Forget the mistletoe. It’s time for the disco ball drop.
As the ball drops, the streamers fly, and the sequins shimmer many will embark on a conquest to find new love.
See this as a clean start. Take your love life and shake it like an Etch-A-Sketch.
It’s time to forget about the heart breaks, the bad blind dates, and the numerous nights that ended with you on your couch eating a gallon of ice cream while watching Bridget Jones.
Tis the season to catch up on your love game. Don’t go into the new year with a self-defeatist mentality.
How to approach the new year:
1. Start the year with a nouveau you: a new body (mostly booty thanks to the shape ups that your Grandma gave you).
2. A new wardrobe: Pajama jeans courtesy your beloved friends.
3. New year lust: A new significant other (well, mostly just a night fling that has the potential to last).
We all want to have a new year kiss.
Legend says the kiss foresees who will be our 2011 romance.
Perhaps you seek a Ryan Reynolds or a Scarlett Johannson (sexy and now single), but will have to settle for a person with a Justin Bieber voice and the fist pump action of a jersey shore scrub (works for either gender).
There is an allure to a stranger’s kiss, but I wouldn’t advise it.
They will probably give you more than you bargain:
1. You had an unforgettable night with someone and completely lost contact with him/her, but have no worries in a month’s time you will be showing signs of the kissing disease.
You have mono.
2. You don’t want the night to end. You had the time of your life, but will probably not see the person again.

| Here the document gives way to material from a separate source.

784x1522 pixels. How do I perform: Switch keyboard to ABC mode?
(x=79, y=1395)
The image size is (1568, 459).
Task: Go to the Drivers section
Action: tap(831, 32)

A week passes and you can still feel their kiss, and it hurts.
You have type 2 herpes.
Rules to live by (mostly learned through movies):
1: Know your limit:
Bringing in the new year means partying hard, but you don’t want to blackout before the lights go out.
You don’t want to meet “the best person you’ve ever seen in your life” and realize the next day that she/he’s jobless, toothless, and homeless.
2: Expect the unexpected:
Just because you kiss someone at midnight doesn’t mean you will end up with them or should end up with them. They kiss you at midnight and move on to your best friend at 12:01.
Just because you are kissing someone doesn’t mean they are a kissing champ.
I doubt you want to kiss some with the fish out of water technique for a whole year.
I say don’t get hung up on new year rituals. Have fun. Spark up a conversation with a stranger.
Become the person you always wanted to be (within reason of course). Regardless of what you do enjoy the new year, new love, new you.